I modify something based on your code.
It can work. Please check.
#include <string>
#include <future>
#include <deque>
#include <fstream>
#include <iostream>
#include <signal.h>
#include <stdlib.h>
#include <unistd.h>
#include <mutex>
#include <stdio.h>
#include <cassert>
#include <opencv2/opencv.hpp>
#include "cuda_runtime_api.h"
#include <cuda.h>
#include "NvInfer.h"
#define DEVICE 0 // GPU id
#define BATCH_SIZE 1
static const int INPUT_H = 48;
static const int INPUT_W = 96;
static const int OUTPUT_SIZE = 24;
const char *INPUT_BLOB_NAME = "image_input";
const char *OUTPUT_BLOB_NAME_1 = "tf_op_layer_ArgMax";
const char *OUTPUT_BLOB_NAME_2 = "tf_op_layer_Max";
const std::string alphabet[] = {
"0", "1", "2", "3", "4", "5", "6", "7", "8", "9",
"A", "B", "C", "D", "E", "F", "G", "H", "I", "J",
"K", "L", "M", "N", "P", "Q", "R", "S", "T", "U",
"V", "W", "X", "Y", "Z"
};
#define CHECK(status) \
do\
{\
auto ret = (status);\
if (ret != 0)\
{\
std::cerr << "Cuda failure: " << ret << std::endl;\
abort();\
}\
} while (0)
class Logger : public nvinfer1::ILogger {
void log(Severity severity, const char* msg) override {
if (severity <= Severity::kWARNING){
std::cout << msg << std::endl;
}
}
} logger;
void doInference(nvinfer1::IExecutionContext &context, float *input, int *output_1, float *output_2, int batchSize) {
const nvinfer1::ICudaEngine &engine = context.getEngine();
// Pointers to input and output device buffers to pass to engine.
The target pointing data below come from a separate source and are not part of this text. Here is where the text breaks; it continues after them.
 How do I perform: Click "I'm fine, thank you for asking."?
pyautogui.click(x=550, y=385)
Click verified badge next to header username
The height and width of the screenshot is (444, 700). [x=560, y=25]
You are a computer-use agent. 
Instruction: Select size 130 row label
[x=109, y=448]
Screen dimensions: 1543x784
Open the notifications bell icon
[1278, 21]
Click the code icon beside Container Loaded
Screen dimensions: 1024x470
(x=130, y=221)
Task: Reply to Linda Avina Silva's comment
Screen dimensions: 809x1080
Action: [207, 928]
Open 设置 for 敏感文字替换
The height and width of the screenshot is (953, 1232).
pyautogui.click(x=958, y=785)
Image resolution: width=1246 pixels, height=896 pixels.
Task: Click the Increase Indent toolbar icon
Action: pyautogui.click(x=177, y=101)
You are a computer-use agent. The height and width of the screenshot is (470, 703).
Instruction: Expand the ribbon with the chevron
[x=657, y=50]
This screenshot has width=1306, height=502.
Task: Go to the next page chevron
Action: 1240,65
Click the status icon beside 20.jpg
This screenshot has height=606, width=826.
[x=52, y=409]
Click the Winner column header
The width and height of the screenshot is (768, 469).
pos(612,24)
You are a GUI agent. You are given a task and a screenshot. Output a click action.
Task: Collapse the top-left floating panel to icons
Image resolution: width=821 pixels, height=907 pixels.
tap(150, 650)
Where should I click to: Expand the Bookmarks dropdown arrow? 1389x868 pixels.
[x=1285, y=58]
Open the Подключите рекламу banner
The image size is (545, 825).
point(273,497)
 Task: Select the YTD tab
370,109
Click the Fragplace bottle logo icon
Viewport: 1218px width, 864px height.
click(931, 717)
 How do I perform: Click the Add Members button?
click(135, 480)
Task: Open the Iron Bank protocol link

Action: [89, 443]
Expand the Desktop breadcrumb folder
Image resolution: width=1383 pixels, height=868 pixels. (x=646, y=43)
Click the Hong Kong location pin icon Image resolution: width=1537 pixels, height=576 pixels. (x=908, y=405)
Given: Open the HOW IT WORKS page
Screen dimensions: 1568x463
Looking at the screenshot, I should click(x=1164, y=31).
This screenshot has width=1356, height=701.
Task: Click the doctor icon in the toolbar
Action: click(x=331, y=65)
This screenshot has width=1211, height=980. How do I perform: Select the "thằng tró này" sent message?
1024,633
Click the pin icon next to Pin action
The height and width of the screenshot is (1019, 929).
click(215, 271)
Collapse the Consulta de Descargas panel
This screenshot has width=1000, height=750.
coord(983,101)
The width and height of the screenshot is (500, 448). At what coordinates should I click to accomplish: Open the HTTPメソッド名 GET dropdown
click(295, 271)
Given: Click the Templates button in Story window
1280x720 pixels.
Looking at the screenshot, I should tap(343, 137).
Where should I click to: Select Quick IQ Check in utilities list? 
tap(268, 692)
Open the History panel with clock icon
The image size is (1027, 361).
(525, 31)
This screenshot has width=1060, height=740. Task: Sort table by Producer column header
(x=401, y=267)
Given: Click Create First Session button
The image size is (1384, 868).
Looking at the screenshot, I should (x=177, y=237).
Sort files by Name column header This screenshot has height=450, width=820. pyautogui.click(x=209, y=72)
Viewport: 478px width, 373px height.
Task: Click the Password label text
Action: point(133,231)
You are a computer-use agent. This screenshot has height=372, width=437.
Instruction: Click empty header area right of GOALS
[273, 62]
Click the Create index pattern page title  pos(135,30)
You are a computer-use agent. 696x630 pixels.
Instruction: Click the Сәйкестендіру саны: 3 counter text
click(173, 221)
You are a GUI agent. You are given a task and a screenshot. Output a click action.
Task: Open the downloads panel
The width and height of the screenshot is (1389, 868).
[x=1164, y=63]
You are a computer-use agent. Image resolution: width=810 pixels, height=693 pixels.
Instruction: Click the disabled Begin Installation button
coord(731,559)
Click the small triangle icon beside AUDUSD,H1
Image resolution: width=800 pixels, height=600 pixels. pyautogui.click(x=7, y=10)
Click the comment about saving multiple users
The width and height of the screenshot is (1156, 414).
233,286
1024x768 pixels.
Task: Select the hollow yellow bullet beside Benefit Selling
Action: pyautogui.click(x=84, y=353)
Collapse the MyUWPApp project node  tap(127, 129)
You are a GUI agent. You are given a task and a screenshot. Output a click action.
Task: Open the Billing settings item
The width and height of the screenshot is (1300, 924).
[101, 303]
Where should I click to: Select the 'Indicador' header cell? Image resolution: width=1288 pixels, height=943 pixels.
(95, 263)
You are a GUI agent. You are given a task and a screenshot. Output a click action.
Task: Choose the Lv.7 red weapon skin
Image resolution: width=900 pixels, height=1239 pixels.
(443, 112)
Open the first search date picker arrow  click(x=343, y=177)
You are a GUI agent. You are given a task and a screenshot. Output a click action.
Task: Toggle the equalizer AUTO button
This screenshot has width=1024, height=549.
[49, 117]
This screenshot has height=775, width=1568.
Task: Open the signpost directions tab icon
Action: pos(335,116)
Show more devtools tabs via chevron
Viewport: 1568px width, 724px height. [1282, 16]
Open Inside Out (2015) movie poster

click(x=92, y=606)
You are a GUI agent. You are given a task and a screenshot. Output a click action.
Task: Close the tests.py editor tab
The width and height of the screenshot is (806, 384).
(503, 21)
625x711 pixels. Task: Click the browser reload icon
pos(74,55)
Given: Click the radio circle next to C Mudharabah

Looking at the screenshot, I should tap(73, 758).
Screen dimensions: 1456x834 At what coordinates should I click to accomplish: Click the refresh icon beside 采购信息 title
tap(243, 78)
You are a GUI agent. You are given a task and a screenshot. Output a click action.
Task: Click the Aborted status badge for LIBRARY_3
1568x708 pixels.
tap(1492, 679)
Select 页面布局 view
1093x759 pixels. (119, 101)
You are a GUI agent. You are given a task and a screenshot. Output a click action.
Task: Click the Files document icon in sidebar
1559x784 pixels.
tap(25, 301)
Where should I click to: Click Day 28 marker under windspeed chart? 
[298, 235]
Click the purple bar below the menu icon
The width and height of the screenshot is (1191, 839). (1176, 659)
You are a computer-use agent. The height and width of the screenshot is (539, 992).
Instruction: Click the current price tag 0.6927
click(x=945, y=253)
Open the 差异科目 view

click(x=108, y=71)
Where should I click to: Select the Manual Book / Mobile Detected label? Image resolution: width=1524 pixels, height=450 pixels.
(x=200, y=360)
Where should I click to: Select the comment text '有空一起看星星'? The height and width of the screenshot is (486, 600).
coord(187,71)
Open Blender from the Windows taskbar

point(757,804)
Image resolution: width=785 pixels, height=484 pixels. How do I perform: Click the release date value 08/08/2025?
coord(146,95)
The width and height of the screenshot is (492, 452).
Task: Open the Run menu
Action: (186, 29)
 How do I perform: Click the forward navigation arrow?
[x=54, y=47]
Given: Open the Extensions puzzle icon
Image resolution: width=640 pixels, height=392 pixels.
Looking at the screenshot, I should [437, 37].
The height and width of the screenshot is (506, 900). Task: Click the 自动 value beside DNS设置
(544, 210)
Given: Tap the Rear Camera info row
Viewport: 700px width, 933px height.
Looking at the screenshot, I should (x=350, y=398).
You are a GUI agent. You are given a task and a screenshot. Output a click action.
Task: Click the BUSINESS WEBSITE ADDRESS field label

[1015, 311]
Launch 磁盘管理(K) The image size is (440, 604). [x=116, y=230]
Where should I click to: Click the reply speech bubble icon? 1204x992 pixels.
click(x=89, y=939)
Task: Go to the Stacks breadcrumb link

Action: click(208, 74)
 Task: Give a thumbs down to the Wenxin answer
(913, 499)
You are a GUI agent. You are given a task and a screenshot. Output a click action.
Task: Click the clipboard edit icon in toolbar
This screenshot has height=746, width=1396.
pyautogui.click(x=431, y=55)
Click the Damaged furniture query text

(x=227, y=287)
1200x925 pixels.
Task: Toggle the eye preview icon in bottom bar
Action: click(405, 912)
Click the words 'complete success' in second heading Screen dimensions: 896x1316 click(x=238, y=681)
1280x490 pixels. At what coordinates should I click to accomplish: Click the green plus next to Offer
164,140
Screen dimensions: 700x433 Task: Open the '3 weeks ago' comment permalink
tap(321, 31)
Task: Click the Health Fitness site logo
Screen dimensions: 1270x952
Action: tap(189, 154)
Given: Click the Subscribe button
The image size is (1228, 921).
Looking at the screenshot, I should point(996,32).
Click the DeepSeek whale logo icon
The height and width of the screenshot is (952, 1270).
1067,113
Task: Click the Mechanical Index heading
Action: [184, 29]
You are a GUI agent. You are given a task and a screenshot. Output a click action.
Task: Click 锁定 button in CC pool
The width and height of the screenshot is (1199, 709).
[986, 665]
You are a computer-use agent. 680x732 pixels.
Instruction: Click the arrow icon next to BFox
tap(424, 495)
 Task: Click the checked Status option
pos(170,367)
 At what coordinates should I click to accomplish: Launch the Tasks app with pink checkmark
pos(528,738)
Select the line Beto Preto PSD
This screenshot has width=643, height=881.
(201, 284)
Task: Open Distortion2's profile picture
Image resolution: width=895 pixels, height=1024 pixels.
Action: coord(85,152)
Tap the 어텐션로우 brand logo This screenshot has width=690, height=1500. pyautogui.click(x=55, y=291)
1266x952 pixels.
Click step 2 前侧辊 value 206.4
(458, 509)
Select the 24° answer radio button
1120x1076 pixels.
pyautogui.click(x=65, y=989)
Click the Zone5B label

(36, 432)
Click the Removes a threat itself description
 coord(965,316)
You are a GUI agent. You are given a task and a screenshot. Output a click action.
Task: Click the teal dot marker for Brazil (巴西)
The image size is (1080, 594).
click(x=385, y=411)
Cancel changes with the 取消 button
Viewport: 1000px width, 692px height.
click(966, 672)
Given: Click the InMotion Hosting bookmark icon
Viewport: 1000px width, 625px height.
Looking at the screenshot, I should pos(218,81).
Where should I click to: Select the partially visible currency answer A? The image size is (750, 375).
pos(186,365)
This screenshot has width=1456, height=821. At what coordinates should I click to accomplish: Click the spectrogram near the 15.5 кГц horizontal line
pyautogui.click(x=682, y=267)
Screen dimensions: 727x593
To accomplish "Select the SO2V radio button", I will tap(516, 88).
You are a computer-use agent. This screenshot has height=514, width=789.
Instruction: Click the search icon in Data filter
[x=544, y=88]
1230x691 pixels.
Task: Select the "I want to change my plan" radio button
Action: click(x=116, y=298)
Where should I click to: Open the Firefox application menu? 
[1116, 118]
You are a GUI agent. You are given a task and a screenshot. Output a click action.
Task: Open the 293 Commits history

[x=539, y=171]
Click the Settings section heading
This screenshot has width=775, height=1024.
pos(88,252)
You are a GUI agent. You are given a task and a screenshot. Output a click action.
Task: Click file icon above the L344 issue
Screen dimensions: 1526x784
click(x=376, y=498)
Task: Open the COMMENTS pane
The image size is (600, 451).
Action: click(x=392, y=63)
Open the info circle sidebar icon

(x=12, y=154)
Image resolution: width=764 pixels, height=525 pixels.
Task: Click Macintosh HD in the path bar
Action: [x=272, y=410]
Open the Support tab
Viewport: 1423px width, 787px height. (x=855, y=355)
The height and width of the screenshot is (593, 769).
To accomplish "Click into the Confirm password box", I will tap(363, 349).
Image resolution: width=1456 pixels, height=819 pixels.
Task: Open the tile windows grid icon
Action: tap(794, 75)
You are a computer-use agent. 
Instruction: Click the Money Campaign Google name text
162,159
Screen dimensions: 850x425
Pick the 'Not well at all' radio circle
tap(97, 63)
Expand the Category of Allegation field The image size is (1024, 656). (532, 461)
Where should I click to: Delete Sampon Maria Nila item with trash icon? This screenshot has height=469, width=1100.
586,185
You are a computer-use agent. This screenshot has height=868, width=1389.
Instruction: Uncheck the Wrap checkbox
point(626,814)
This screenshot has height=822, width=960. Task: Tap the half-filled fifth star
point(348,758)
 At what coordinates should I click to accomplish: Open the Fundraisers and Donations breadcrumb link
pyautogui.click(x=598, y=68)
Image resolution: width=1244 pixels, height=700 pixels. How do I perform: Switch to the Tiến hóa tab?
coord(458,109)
// Engine requires exactly IEngine::getNbBindings() number of buffers.
assert(engine.getNbBindings() == 3);
void *buffers[3];
// In order to bind the buffers, we need to know the names of the input and output tensors.
// Note that indices are guaranteed to be less than IEngine::getNbBindings()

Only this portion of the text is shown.